## Task goal
Rewrite the records from the line containing "This screenshot has" through the line containing "The width and height of the screenshot is (799, 429).", replacing "dropdown" with "drop-down menu" and leaving everything else unchanged. Omit the pictures from your answer.

## Given records
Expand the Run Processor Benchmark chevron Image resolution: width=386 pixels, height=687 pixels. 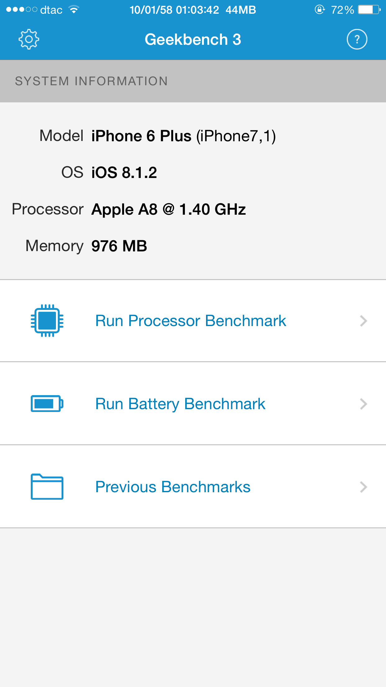(363, 321)
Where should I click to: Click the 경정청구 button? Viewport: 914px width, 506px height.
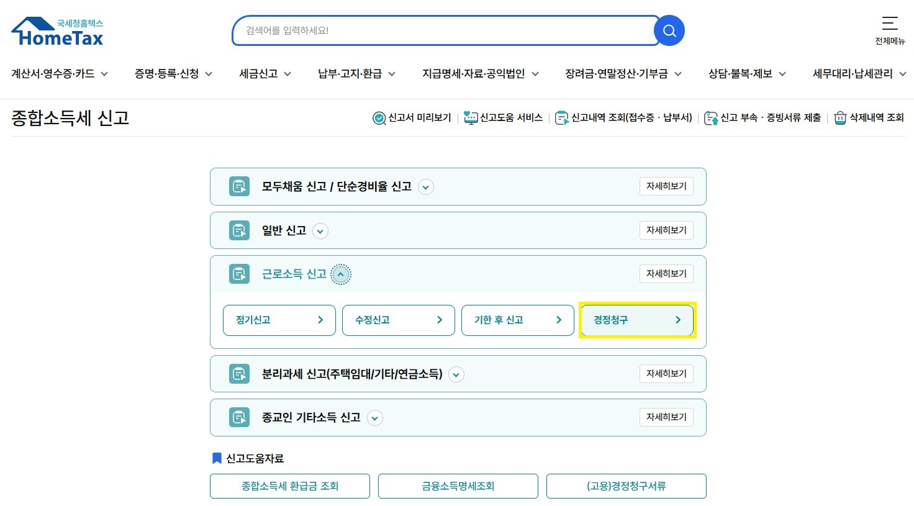[636, 320]
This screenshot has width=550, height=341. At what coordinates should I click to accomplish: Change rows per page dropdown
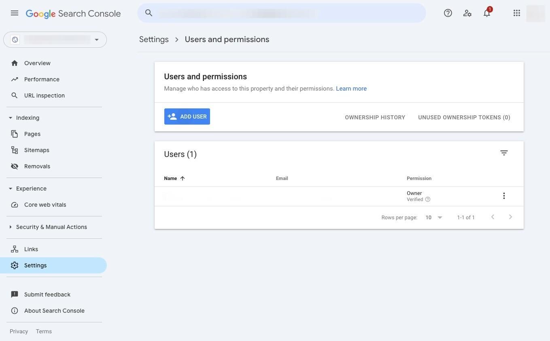[434, 218]
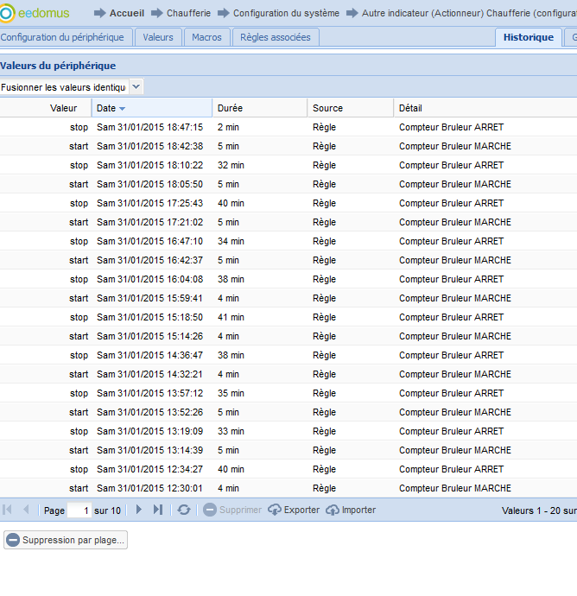577x596 pixels.
Task: Open the Macros tab
Action: pyautogui.click(x=207, y=37)
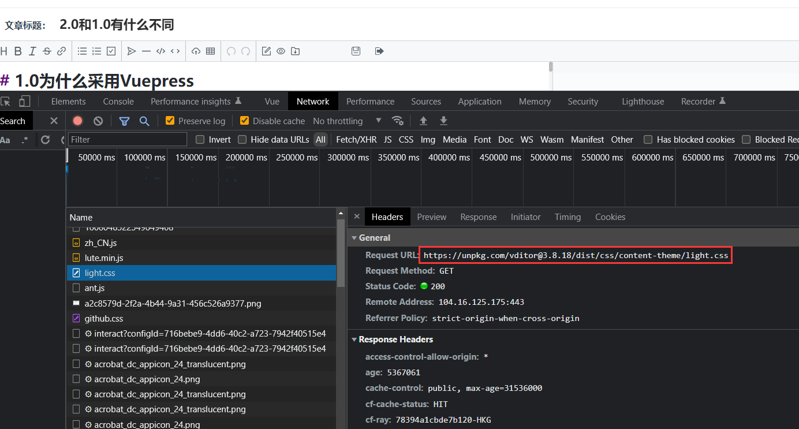The width and height of the screenshot is (799, 429).
Task: Open the Timing tab in request details
Action: click(x=567, y=217)
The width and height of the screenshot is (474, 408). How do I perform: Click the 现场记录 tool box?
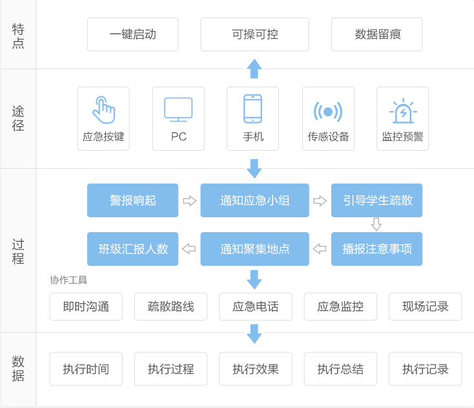pos(425,306)
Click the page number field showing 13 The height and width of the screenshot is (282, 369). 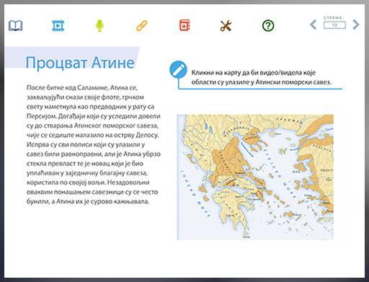[334, 25]
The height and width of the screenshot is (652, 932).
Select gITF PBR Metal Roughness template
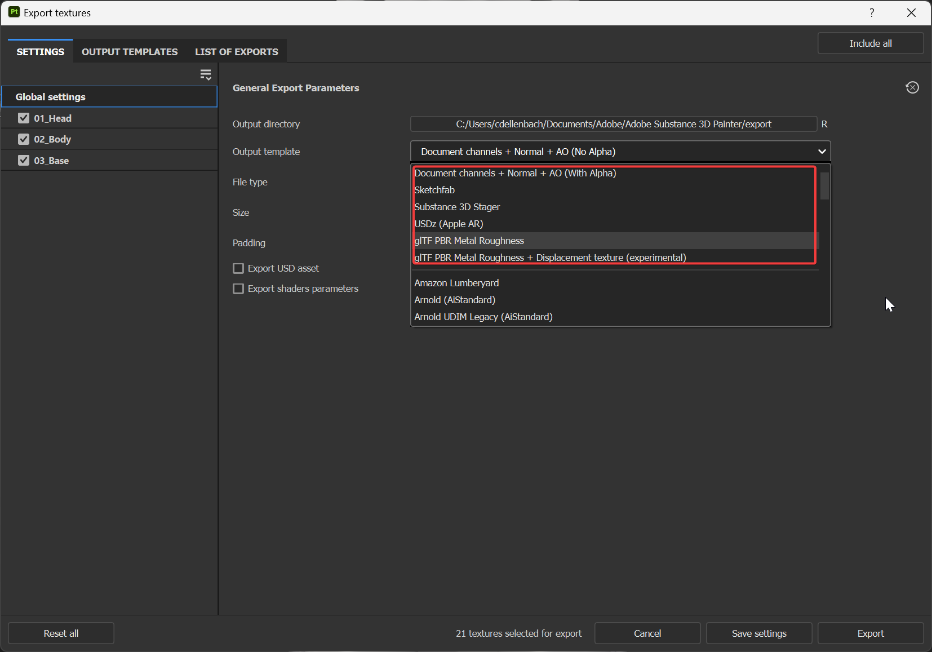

## Full response
This screenshot has width=550, height=341. At what coordinates should I click to accomplish: Change rows per page drop-down menu
[434, 218]
577x596 pixels.
Task: Open the Macros tab
Action: pyautogui.click(x=207, y=37)
The width and height of the screenshot is (799, 429).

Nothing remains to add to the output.